By Charles C. Royce.
INTRODUCTORY.
An historical atlas of Indian affairs has for some time past been in course of preparation under the direction of the Bureau of Ethnology, Smithsonian Institution.
The chief aim of this atlas is to show upon a series of State and Territorial maps the boundaries of the various tracts of country which have from time to time been acquired through the medium of treaty stipulation or act of Congress from the several Indian tribes resident within the present territory of the United States from the beginning of the Federal period to the present day.

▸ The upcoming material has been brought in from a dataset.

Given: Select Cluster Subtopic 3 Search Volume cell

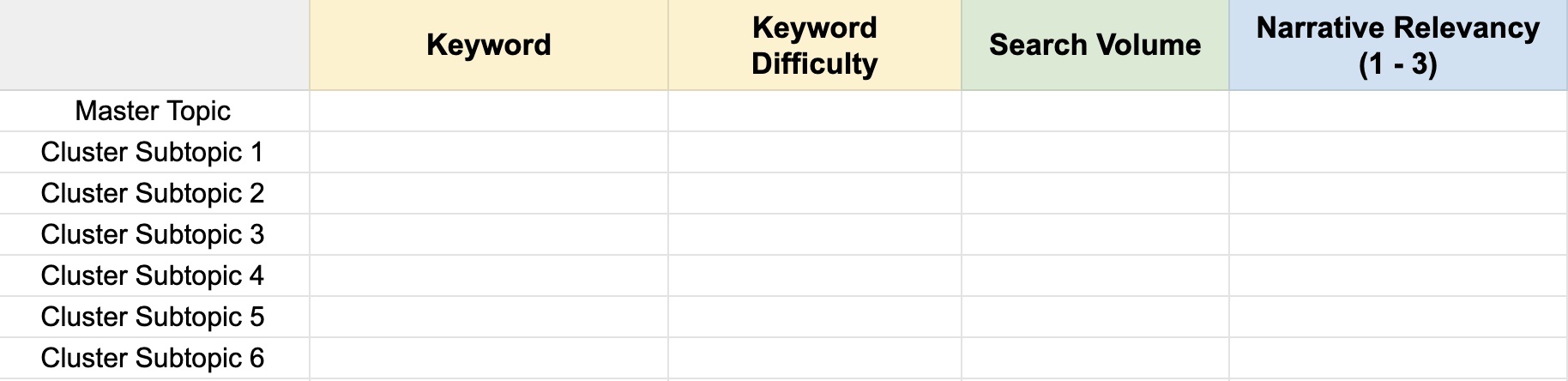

Accompanying this atlas will be one or more volumes of historical text, wherein will be given with some detail a history of the official relations between the United States and these tribes. This will treat of the various negotiations for peace and for the acquisition of territory, the causes rendering such negotiations necessary, and the methods observed by the Government through its authorized agents in this diplomacy, as well as other matters of public concern growing out of the same.
The following monograph on the history of the Cherokees, with its accompanying maps, is given as an illustration of the character of the work in its treatment of each of the Indian tribes.
The maps are intended to show not only the ancestral but the present home of the Cherokees, and also to indicate the boundaries of the various tracts of territory purchased from them by the Colonial or Federal authorities from time to time since their first contact with the European settlements. A number of purchases made prior to the Federal period by individuals were unauthorized and unrecognized by the Colonial authorities, and their boundaries, though given in the text, are not laid down upon the map, because the same areas of territory were afterwards included within the limits of Colonial purchases.
In the preparation of this article, more particularly in the tracing out of the various boundary lines, much careful attention and research have been given to all available authorities or sources of information. The old manuscript records of the Government, the shelves of the Congressional Library, including its very large collection of American maps, local records, and the knowledge of "old settlers," as well as the accretions of various State historical societies, have been made to pay tribute to the subject.
In the course of these researches the writer has been met in his inquiries with a degree of courtesy and kindly assistance that merits public recognition.